Tim's mailbag: Will we ever see a Big 12 Network?

Posted by ESPN.com's Tim Griffin

If it's Friday, it must mean it's time to crack open the mailbag.

Here are some of the better questions I received this past week.

Ryan Lund of Minneapolis, Minn., writes: Hi Tim. I love your blog, especially as a Cyclone and Big 12 fan who lives in Big Ten country. You wrote recently that Big 12 commissioner Dan Beebe is considering the creation of a Big 12 network. Do you see this eventually becoming a reality? And if so, when?

Tim Griffin: I would imagine that discussions are taking place in a broad sense between the conference and some of its partners about a potential television network. But before these plans would go forward, a determination has to be made on which way the conference's schools really want to go.

Mainly, would those Big 12 schools be willing to start their own television network -- with all the inherent chances for riches but with a greater gamble. Or would they prefer to take the model of the Southeastern Conference and employ a model where a television partner offered extensively wider distribution to the conference in exchange for them not creating their network. In essence, let somebody else do the work for them.

Both models seem to have worked.

I think the Big 12 is also hamstrung when compared to the Big Ten in a couple of ways.
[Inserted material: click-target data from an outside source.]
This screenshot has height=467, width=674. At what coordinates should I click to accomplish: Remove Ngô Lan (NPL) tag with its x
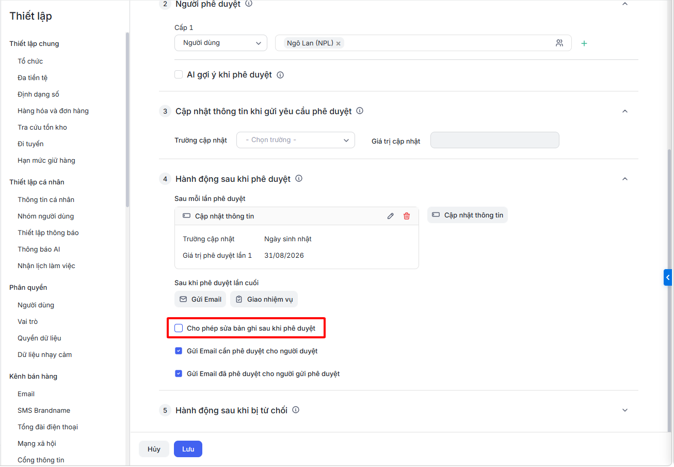click(339, 43)
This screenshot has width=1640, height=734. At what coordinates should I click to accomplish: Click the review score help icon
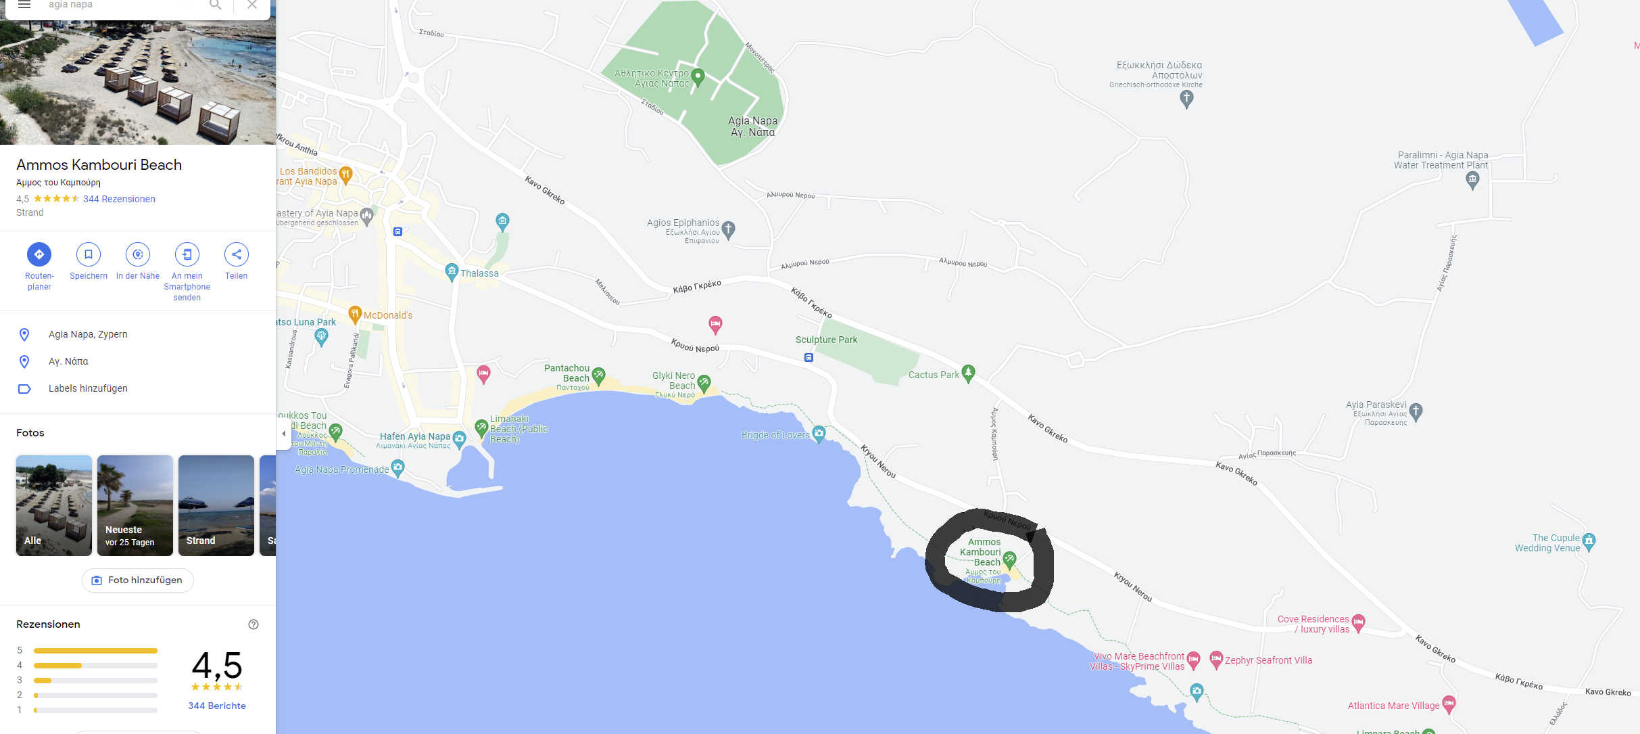pyautogui.click(x=254, y=624)
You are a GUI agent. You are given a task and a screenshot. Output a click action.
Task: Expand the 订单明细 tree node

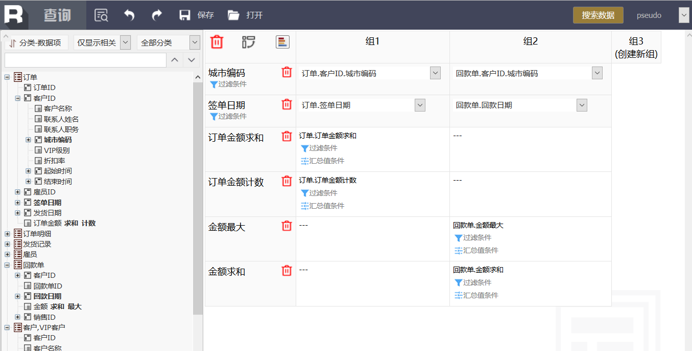tap(8, 234)
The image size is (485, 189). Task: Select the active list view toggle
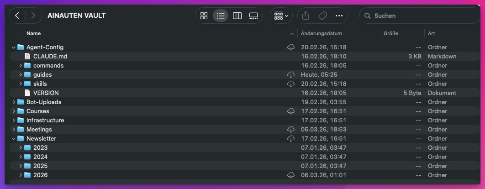[x=221, y=16]
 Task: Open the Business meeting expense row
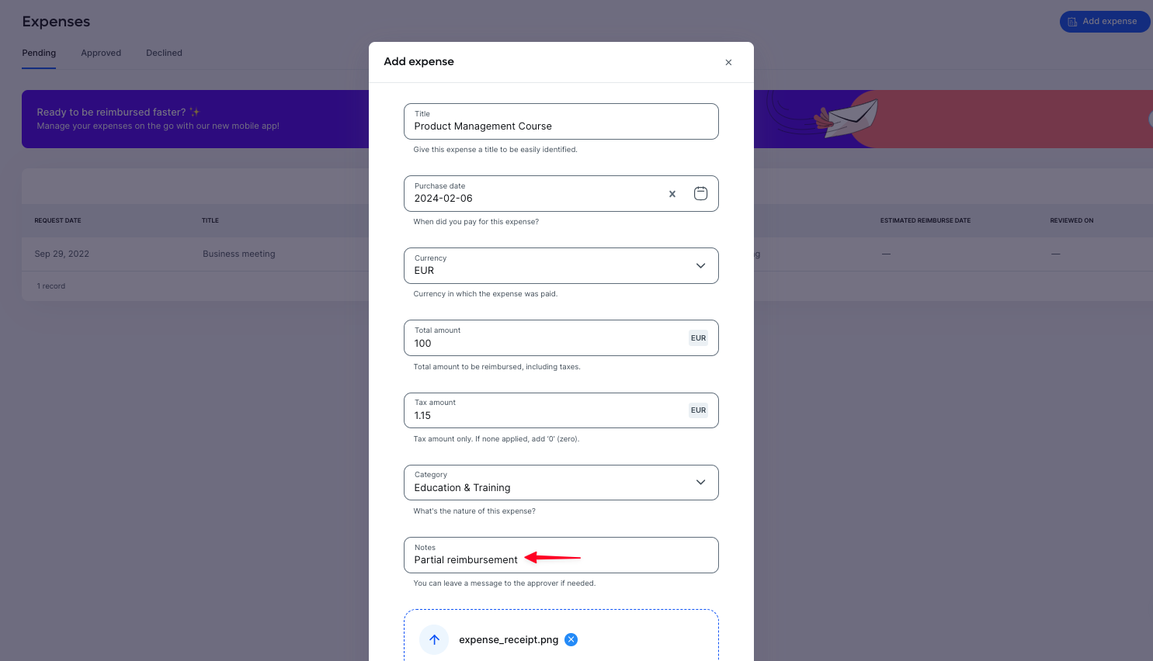[x=194, y=254]
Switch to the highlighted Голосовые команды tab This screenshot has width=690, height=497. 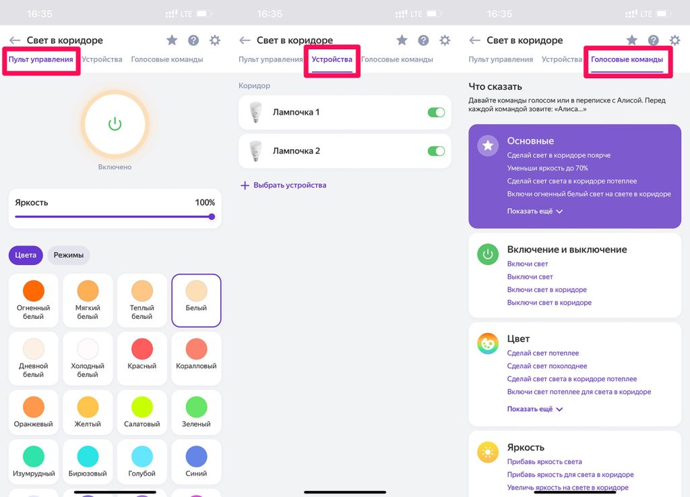(627, 59)
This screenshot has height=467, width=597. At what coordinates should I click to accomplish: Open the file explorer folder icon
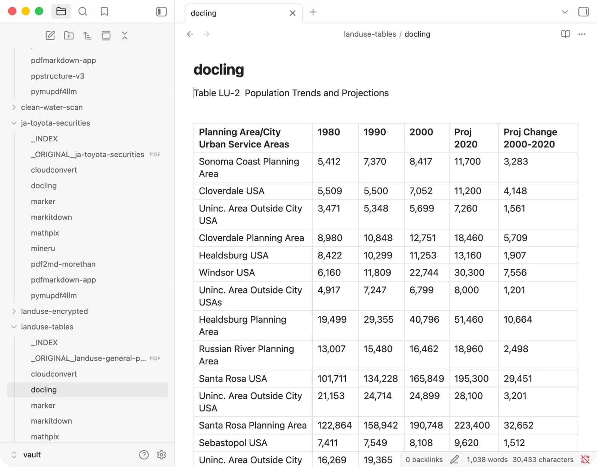[61, 12]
The Big 12 doesn't have as many attractive big-city markets or populous states as the Big Ten, lessening its chances for more money through wider distribution in their immediate areas.

More importantly, the Big Ten has always been more conducive to sharing revenues. It makes a smaller school like Northwestern feel like an equal partner to Ohio State or Michigan.

In the Big 12, the teams that have the most nationally televised games or make the most tournament trips receive more money.

That's been an ingrained idea that has been in place throughout the history of the conference and would be difficult to change, despite the wailing of some of the little brothers at the table clamoring for a bigger piece of the conference's pie.

I think for the idea of a conference television network to fly, it would be practical for all partners to be on an equal footing to help get it off the ground. And frankly, I don't know if the strongest schools in the Big 12 would be willing to share that much.

James from Swede Home, Neb., writes: Tim, remember you heard it here first. Evidence points to 2010 being the Year of the Cornhuskers. Exhibit A: A cupcake non-conference schedule with home games against Western Kentucky, South Dakota State, Idaho and Washington. Exhibit B: A friendly conference schedule favors the Cornhuskers with games against more difficult foes like Texas, Missouri, Kansas and Colorado at home. On the road, they will meet Kansas State, Iowa State, Texas A&M and Oklahoma State. This is the kind of schedule that would win championships.

Tim Griffin: And that's besides the fact that Zac Lee, Roy Helu Jr., Quentin Castille, Mike McNeill, Mike Smith, Keith Williams, Pierre Allen, Blake Lawrence, Anthony West and Prince Amukamara all should return for their senior seasons, as well. Add that younger players like Cody Green, Rex Burkhead and Chris Williams will have another year of experience. I expect the Cornhuskers to be pretty good in 2009 and even better in 2010.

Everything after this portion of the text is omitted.